→ EXERCISE DIRECTIONS
Update these rows by replacing "Task" with "Instruction" and leaving everything else unchanged. Leave the pictures out of your answer.

________

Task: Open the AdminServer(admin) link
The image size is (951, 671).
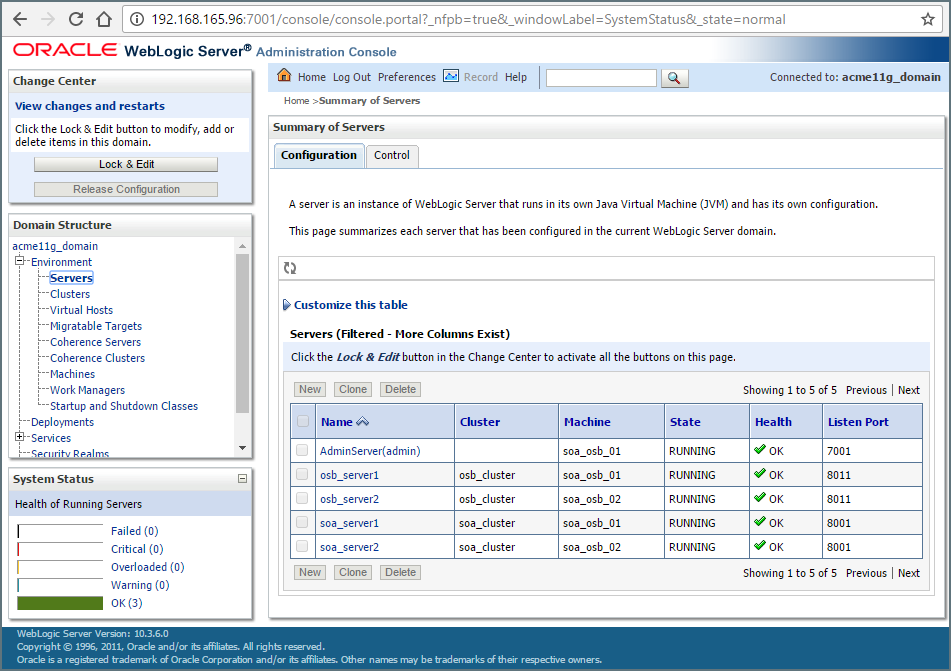Action: pos(370,451)
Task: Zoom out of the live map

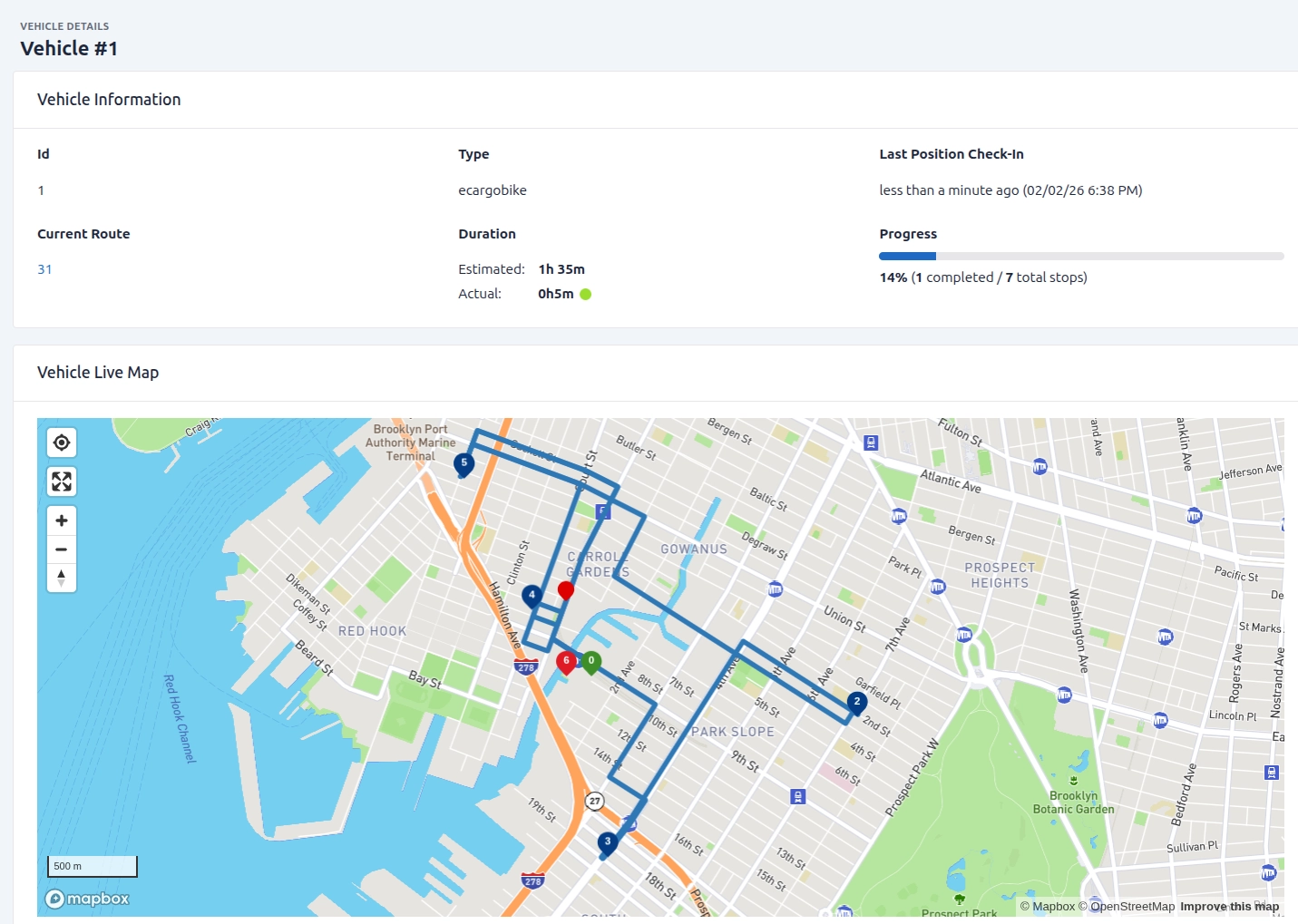Action: click(x=61, y=549)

________

→ RESULT FOR THIS TASK
Instruction: Open the AdminServer(admin) link
The image size is (951, 671).
Action: pos(370,451)
Instruction: Zoom out of the live map

Action: click(x=61, y=549)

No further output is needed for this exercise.